Sieberts hölzerne Brücke wurde darauf 1909 durch den heutigen 91 Meter langen stählernen Übergang ersetzt, erst 1921 folgte der südliche Torbau mit zwei Kassenhäuschen. Die neuen Betreiber der Brücke hielten am „Sechser“ als Brückenzoll fest und das Publikum am Namen „Sechserbrücke“. Da Tegel erst 1920 nach Berlin (Groß-Berlin) eingemeindet wurde, gehörte die Tegeler Sechserbrücke nicht zu den vier klassischen Berliner Sechserbrücken. An Sonn- und Feiertagen benutzten bis zu 28.000 Ausflügler die neue Brücke. Den beiden Investoren verblieb fast jedes Jahr ein Reingewinn von 7.000 Mark. Die Inflation in Deutschland setzte dem Brückenzoll im Jahr 1922 allerdings ein Ende, da die Personalkosten die Einnahmen überstiegen.

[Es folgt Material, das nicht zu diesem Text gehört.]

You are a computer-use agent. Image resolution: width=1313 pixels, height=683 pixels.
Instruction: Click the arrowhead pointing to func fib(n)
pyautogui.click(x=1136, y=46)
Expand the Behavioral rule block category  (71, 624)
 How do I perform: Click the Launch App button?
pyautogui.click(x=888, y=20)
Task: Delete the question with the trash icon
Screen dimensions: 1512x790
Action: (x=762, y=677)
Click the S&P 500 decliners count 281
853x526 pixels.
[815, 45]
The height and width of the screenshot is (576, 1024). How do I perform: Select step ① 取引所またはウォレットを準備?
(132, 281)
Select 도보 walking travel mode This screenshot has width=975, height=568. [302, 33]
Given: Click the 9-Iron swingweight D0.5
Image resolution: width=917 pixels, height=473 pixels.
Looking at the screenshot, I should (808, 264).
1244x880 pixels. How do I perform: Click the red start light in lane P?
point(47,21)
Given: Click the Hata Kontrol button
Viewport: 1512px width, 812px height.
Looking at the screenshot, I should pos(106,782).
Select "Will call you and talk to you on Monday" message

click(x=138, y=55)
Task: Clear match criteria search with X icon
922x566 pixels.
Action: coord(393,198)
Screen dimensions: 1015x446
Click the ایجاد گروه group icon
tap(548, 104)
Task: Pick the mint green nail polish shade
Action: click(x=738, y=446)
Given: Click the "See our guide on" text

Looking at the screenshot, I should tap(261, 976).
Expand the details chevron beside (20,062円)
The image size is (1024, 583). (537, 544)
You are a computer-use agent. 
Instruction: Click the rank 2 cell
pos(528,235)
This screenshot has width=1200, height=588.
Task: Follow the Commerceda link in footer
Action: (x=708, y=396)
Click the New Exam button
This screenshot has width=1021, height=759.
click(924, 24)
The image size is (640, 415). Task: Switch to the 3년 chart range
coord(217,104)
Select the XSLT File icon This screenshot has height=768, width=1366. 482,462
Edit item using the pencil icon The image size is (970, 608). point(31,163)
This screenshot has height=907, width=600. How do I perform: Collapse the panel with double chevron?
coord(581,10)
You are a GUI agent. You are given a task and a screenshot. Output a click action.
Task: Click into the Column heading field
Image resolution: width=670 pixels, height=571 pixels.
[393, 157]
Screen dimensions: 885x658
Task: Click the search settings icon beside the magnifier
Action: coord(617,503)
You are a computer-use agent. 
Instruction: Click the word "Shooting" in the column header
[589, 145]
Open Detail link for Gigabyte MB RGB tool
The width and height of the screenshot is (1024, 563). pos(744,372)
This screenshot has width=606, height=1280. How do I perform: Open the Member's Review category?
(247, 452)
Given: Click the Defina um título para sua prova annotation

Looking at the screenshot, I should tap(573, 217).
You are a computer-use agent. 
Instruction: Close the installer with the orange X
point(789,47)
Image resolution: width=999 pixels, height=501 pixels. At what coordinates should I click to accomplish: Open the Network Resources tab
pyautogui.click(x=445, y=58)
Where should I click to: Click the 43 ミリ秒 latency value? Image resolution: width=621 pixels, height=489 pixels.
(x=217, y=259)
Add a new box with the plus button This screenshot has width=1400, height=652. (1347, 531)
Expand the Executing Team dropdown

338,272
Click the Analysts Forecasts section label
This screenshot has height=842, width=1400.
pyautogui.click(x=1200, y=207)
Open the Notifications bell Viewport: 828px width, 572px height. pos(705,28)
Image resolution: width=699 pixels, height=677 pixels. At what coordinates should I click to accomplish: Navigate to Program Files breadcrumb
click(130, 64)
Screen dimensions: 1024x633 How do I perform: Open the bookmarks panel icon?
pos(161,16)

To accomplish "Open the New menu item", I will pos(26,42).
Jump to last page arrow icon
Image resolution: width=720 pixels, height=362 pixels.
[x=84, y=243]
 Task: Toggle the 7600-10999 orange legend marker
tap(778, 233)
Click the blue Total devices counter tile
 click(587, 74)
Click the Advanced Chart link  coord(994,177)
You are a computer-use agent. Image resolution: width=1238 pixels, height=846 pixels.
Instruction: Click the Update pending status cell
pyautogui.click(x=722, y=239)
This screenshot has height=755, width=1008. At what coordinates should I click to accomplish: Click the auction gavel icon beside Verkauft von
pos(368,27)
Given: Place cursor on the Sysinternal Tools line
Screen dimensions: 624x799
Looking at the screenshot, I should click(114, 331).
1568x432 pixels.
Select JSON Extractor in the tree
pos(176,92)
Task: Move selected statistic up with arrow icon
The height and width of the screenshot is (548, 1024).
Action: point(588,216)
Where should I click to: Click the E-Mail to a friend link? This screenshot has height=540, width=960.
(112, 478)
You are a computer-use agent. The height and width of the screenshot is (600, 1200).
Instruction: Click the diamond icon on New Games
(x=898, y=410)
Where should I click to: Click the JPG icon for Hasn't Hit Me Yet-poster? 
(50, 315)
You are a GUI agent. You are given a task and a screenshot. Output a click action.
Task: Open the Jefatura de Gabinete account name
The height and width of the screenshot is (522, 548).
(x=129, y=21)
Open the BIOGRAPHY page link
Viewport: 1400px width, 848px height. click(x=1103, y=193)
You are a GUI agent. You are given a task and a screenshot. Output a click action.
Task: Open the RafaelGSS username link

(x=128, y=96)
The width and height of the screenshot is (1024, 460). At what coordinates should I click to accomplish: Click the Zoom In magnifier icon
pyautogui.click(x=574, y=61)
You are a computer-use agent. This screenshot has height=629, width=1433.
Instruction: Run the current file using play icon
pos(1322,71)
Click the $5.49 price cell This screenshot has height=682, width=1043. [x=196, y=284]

Mautfrei überqueren heutzutage besonders in den Sommermonaten weiterhin Tausende Ausflügler die Sechserbrücke in beide Richtungen. Von der Brücke haben die Besucher einen guten Einblick in den Tegeler Hafen und auf das unscheinbare Tegeler Fließ, das parallel zum Hafen, abgetrennt von der langgestreckten Humboldtinsel, verläuft. In die andere Richtung auf den Tegeler See hinaus, ist linker Hand die Insel Hasselwerder und rechts davon die Halbinsel Reiherwerder zu sehen. Dazwischen im Hintergrund kann man bis zum Freibad Tegelersee blicken. Wenige Gehminuten entfernt befindet sich die „Dicke Marie“, der wohl älteste Baum Berlins.